Using cannabidiol and trazodone to treat protein misfolding neurodegenerative disease in C. elegans
Date
2022
Authors
Gilberto, Vincenzo S., author
Moreno, Julie A., advisor
Legare, Marie, committee member
McGrath, Stephanie, committee member
Popichak, Katriana, committee member
Dooley, Gregory, committee member
Journal Title
Journal ISSN
Volume Title
Abstract
Alzheimer's disease is one of the most common neurodegenerative disorders and is typically characterized by the accumulation of the misfolded proteins Amyloid-Beta (Aβ1-42) and/or hyperphosphorylation of Tau (p-Tau). Despite the lack of a cure for the disease, it is well known that targeting signaling pathways involved in reactive oxygen species (ROS) or the unfolded protein response (UPR) mitigates the toxic effects of misfolded proteins, including behavioral deficits, glial inflammation, and neuronal toxicity. Laboratory animals, which have long been used to study this disease, have been genetically modified to express the two aforementioned proteins and express similar deleterious effects. However, despite the individual targeting of these pathways—although neuroprotective for some time—the laboratory model still succumbs to the disease. In this work, we hypothesized that drug-stacking Cannabidiol and Trazadone, which respectively target ROS production and UPR, would improve the neuronal function and extend the lifespan of neurodegenerative nematode models.
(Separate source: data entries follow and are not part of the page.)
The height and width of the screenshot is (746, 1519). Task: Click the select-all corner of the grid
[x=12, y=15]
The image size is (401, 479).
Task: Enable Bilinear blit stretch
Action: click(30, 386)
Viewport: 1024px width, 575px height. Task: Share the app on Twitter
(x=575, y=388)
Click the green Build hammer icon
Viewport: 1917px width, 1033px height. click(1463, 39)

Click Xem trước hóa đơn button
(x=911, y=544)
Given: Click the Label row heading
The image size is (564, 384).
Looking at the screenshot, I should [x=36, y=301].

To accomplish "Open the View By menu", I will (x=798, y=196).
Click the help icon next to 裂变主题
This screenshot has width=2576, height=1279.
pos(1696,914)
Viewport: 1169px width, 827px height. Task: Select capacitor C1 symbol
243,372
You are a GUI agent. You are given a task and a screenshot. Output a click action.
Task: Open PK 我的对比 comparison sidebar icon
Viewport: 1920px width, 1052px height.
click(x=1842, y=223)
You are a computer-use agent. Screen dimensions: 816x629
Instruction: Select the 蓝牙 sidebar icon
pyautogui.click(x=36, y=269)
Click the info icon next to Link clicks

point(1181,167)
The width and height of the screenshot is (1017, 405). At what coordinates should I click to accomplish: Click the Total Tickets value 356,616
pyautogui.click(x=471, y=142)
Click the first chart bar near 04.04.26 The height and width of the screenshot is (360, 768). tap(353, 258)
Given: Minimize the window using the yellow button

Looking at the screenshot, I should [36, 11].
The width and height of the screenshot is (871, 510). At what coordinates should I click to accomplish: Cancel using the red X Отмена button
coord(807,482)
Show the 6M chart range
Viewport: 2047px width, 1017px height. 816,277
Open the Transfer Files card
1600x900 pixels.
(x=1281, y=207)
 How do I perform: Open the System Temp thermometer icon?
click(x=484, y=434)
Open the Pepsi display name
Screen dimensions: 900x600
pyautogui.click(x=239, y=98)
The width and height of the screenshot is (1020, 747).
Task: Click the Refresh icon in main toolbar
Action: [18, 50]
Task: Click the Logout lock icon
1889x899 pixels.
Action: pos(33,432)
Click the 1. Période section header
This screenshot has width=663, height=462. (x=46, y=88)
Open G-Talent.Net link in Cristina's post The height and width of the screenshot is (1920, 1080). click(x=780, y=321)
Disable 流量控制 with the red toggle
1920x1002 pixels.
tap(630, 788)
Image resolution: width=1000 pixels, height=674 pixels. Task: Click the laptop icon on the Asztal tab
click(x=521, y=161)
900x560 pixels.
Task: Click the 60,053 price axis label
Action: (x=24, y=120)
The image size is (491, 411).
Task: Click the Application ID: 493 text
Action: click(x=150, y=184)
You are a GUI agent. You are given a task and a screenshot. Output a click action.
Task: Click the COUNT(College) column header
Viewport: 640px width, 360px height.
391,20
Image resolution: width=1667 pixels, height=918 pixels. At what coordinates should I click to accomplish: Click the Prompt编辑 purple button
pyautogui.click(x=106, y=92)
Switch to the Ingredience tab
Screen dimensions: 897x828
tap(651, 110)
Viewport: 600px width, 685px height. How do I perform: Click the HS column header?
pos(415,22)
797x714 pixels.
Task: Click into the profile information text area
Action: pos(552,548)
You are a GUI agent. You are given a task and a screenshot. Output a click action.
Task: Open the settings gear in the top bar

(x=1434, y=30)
To test this hypothesis, we utilized specific strains of C. elegans that have been genetically modified to contain the two common misfolded proteins found to aggregate in the brains of patients with Alzheimer's, Aβ1-42 and p-Tau. The AD-modeled nematodes were designed to parallel the middle- and late-stage in humans, starting at the point where signs of the disease first begin to become apparent. This research used Cannabidiol and Trazodone to inhibit ROS and UPR, respectively. Our experiments revealed that neurodegenerative C. elegans motility and lifespan significantly improved with both combination and isolated treatments of CBD and TRA. Our data also suggest that genetically susceptible neurodegenerative C. elegans can benefit from both full-life and late-stage rescue utilizing CBD and TRA. We predict these results may help guide future experimentation that incorporates the use of both CBD and TRA in higher organisms, including rodent models of neurodegeneration and aged canines with cognitive decline.